Description of the task: Locate the string "height" throughout the material and copy every line in which it occurs.

Supplied records:
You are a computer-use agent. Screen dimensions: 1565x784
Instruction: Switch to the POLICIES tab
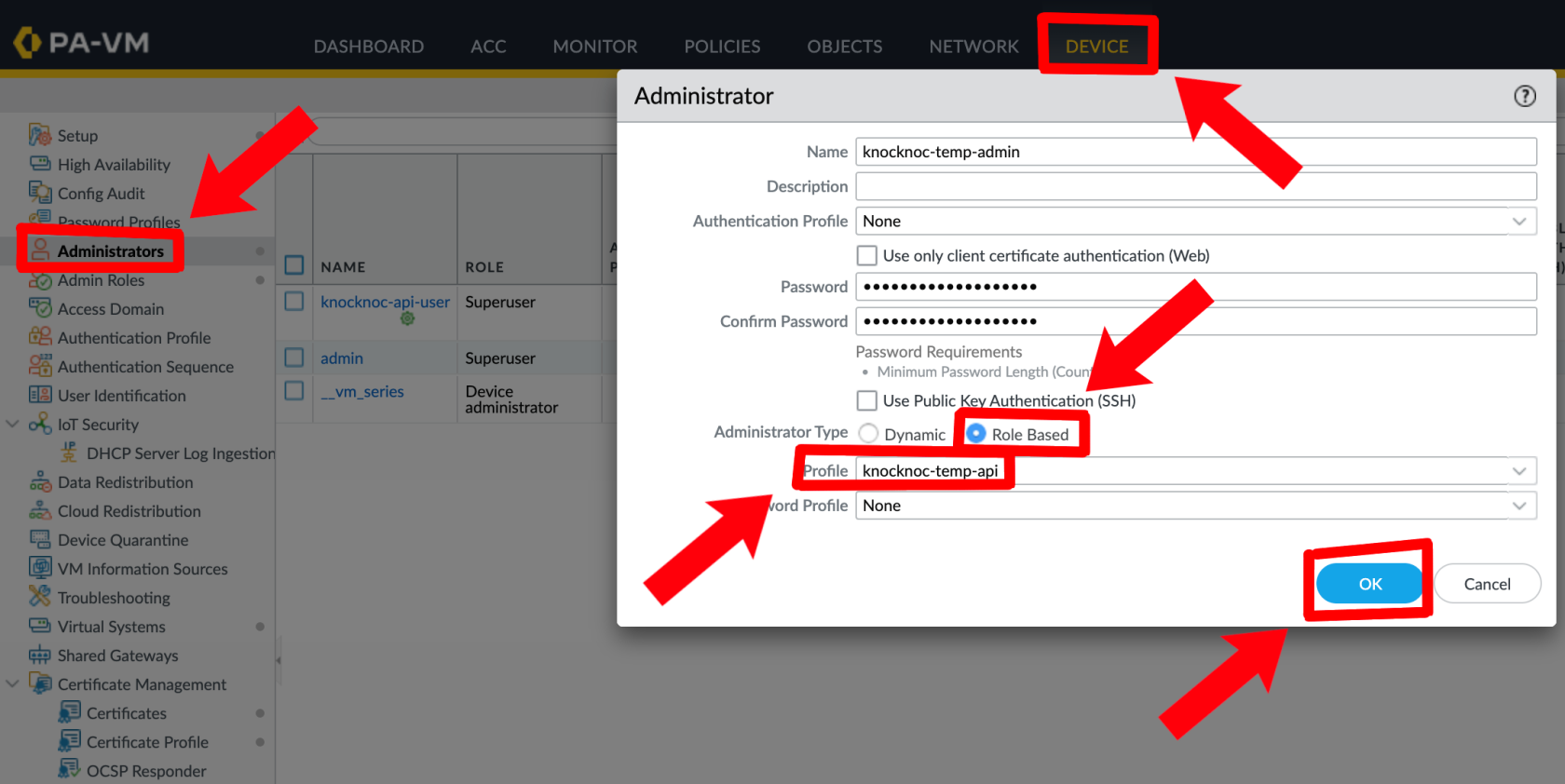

==

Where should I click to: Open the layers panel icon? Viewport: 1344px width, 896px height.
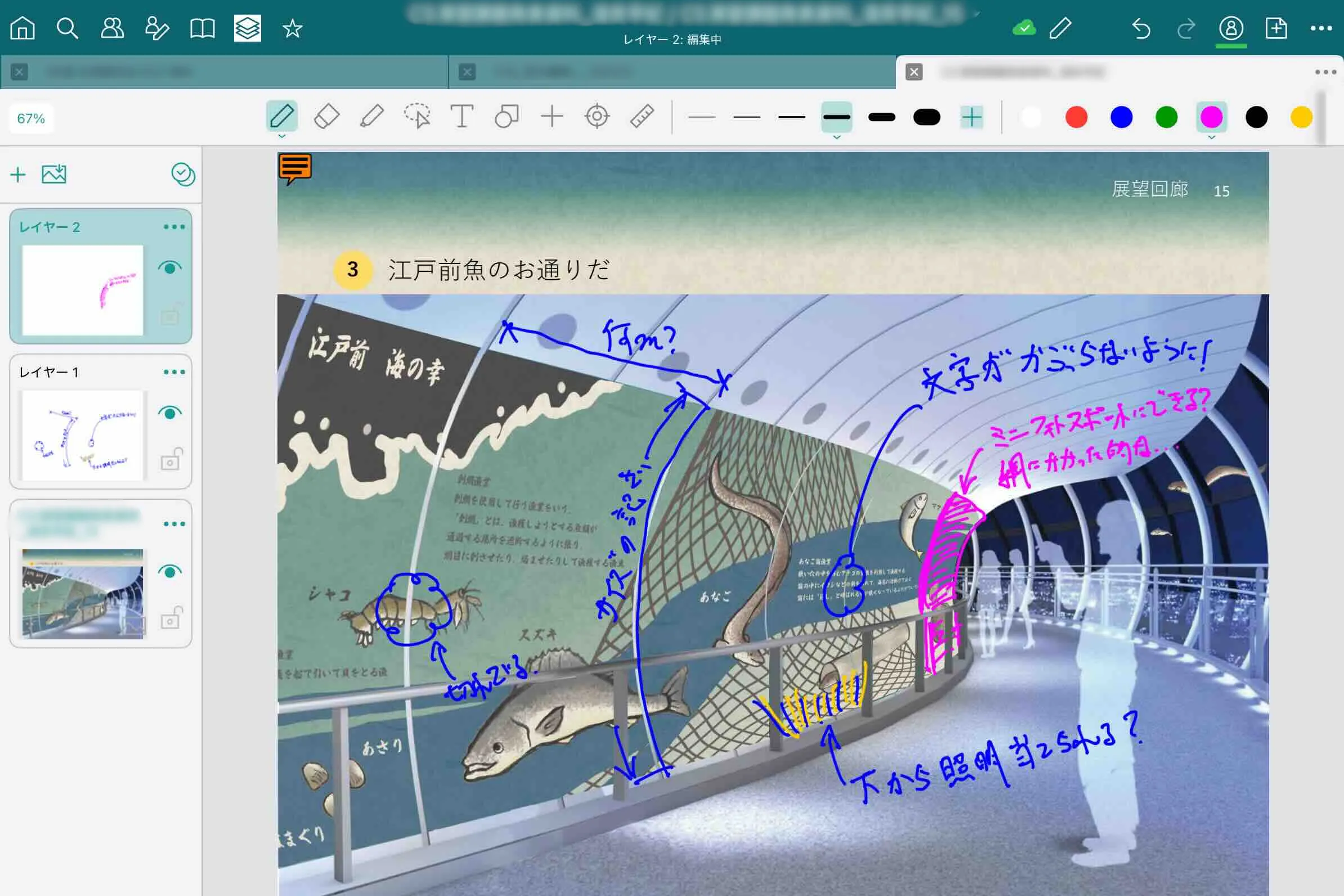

==

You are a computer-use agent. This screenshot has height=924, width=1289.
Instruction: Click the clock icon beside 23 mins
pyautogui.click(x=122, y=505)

Exercise result:
Where should I click to: Open the layers panel icon? Viewport: 1344px width, 896px height.
You are a computer-use agent. This screenshot has height=924, width=1289.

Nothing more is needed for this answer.